I was searching for the trap. My life with Damian had taught me that every gift had a price, every contract had a hidden clause. Power was never given freely; it was always loaned, with interest. I dissected the document, my eyes scanning for vague language, for loopholes, for anything that would give Killian leverage over me or my family.
But there was nothing. The contract was a masterpiece of legal clarity. It was almost aggressively fair. It outlined my responsibilities as a consultant, but it also enshrined my autonomy. It detailed the services his medical team would provide, but it explicitly stated that all medical decisions would remain under the authority of the Thorne family. It offered a staggering consultancy fee, but it was structured as payment for services rendered, not as a gift. It was a partnership of equals, codified in unbreakable legal terms. It was an act of profound, almost unbelievable, respect.
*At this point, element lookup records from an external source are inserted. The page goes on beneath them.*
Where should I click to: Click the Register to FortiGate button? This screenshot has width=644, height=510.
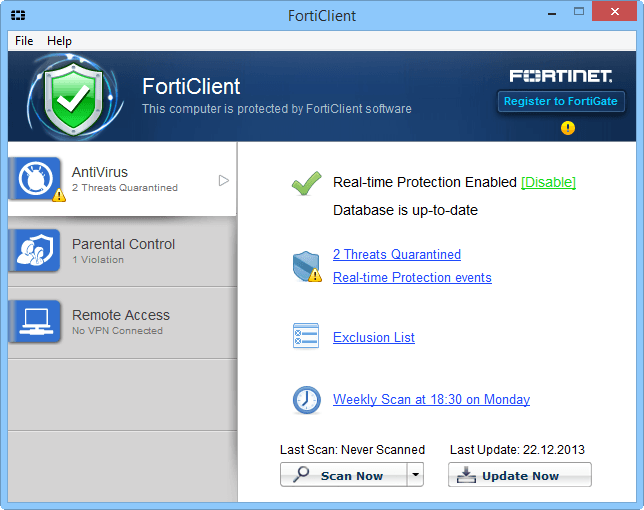coord(561,101)
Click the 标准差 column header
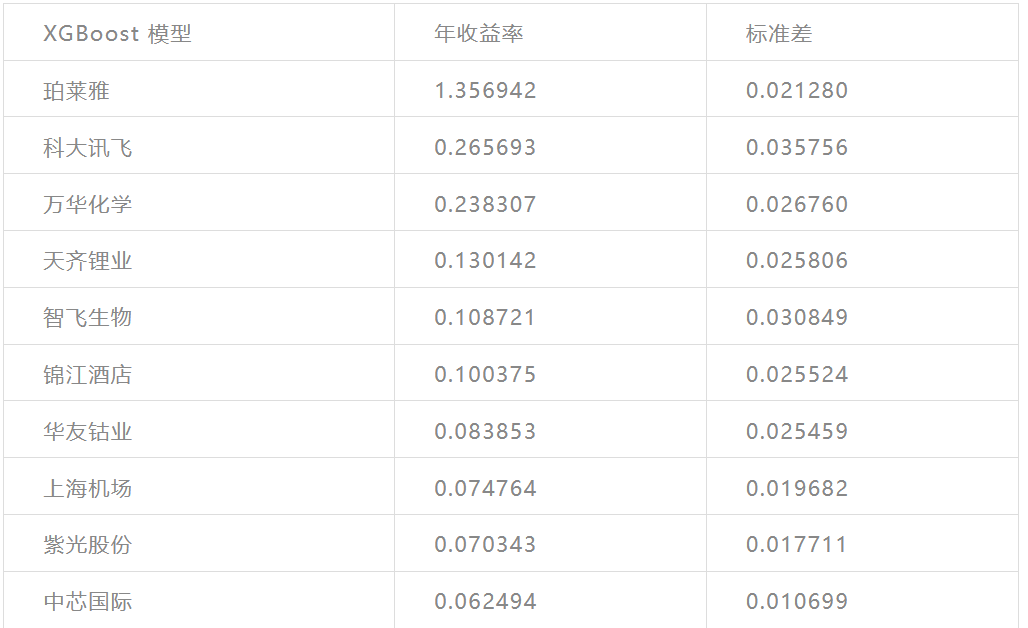Viewport: 1028px width, 628px height. tap(779, 34)
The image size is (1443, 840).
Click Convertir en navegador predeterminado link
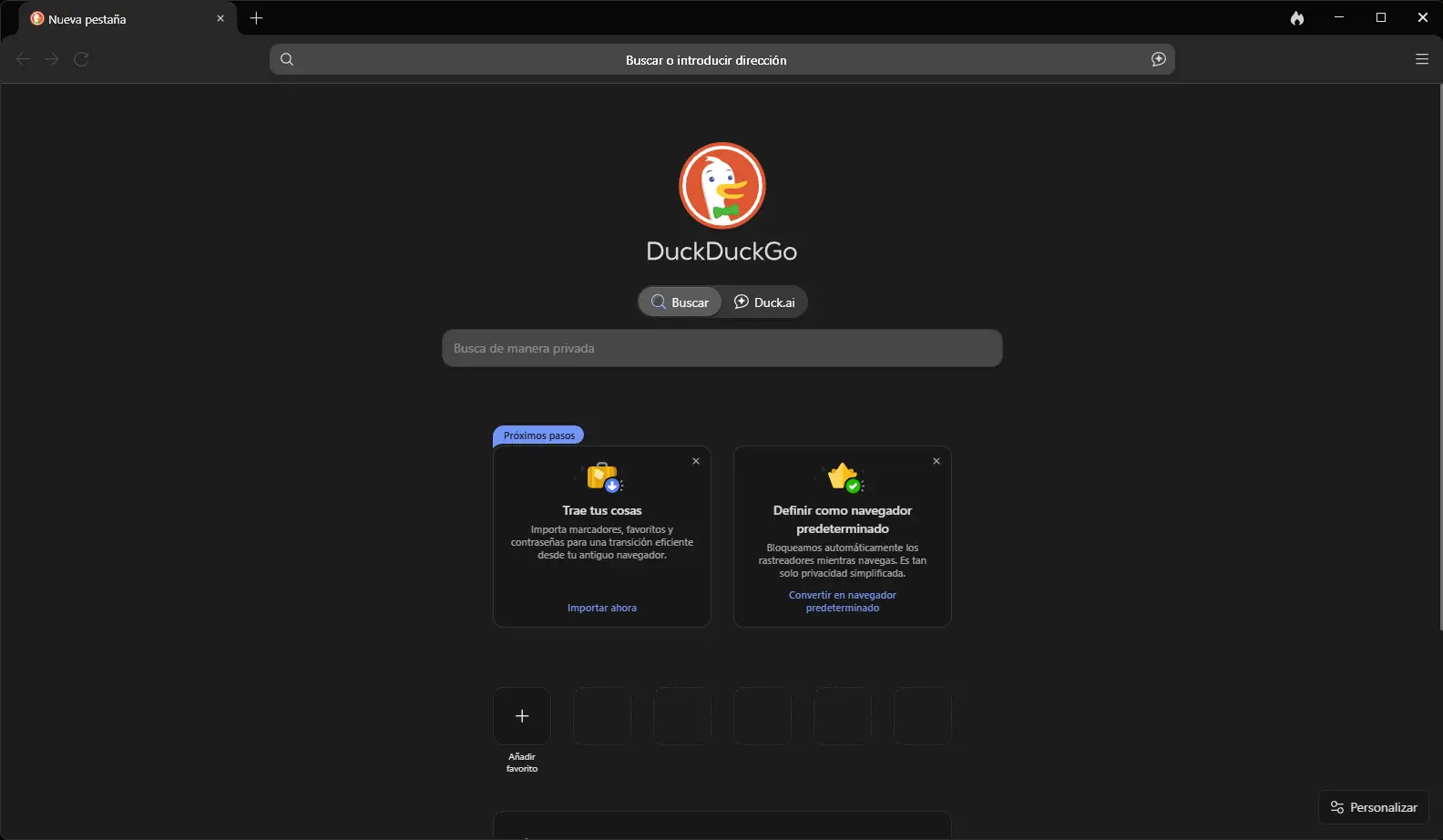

Still, a part of me hesitated. The wounded part. The part that whispered that this was too good to be true, that the other shoe would inevitably drop. The strategist in me knew this was the only logical choice. But the survivor was terrified of trusting another Alpha, of placing even a fraction of my family's fate in the hands of another.
I closed my eyes, shutting out the glowing text of the contract, and turned my focus inward. I sought the quiet, powerful presence that was now my constant companion.
What do you think? I asked my inner wolf, the question a silent thought directed into the landscape of my soul.
She was not pacing or snarling as she had been when Killian first arrived. She was lying in a patch of imagined moonlight, her massive silver head resting on her paws, her luminous eyes watching me. She considered the man, the offer, the contract. She did not see him as a male, as a rival Alpha. She saw his actions. The respect. The equality. The brilliant, strategic reframing of a gift into a transaction.
Then, I leaned over the table, and in the space designated for the lead consultant, I signed my own. Not ‘Siren'. Not ‘Luna'. I signed the name that was truly mine, the name I was now reclaiming.
Seraphina Thorne.
The stylus clicked softly as I lifted it from the table. The deal was done. It was more than a contract. It was a choice. A choice to trust again, not with the blind faith of a lover, but with the clear-eyed calculation of a queen.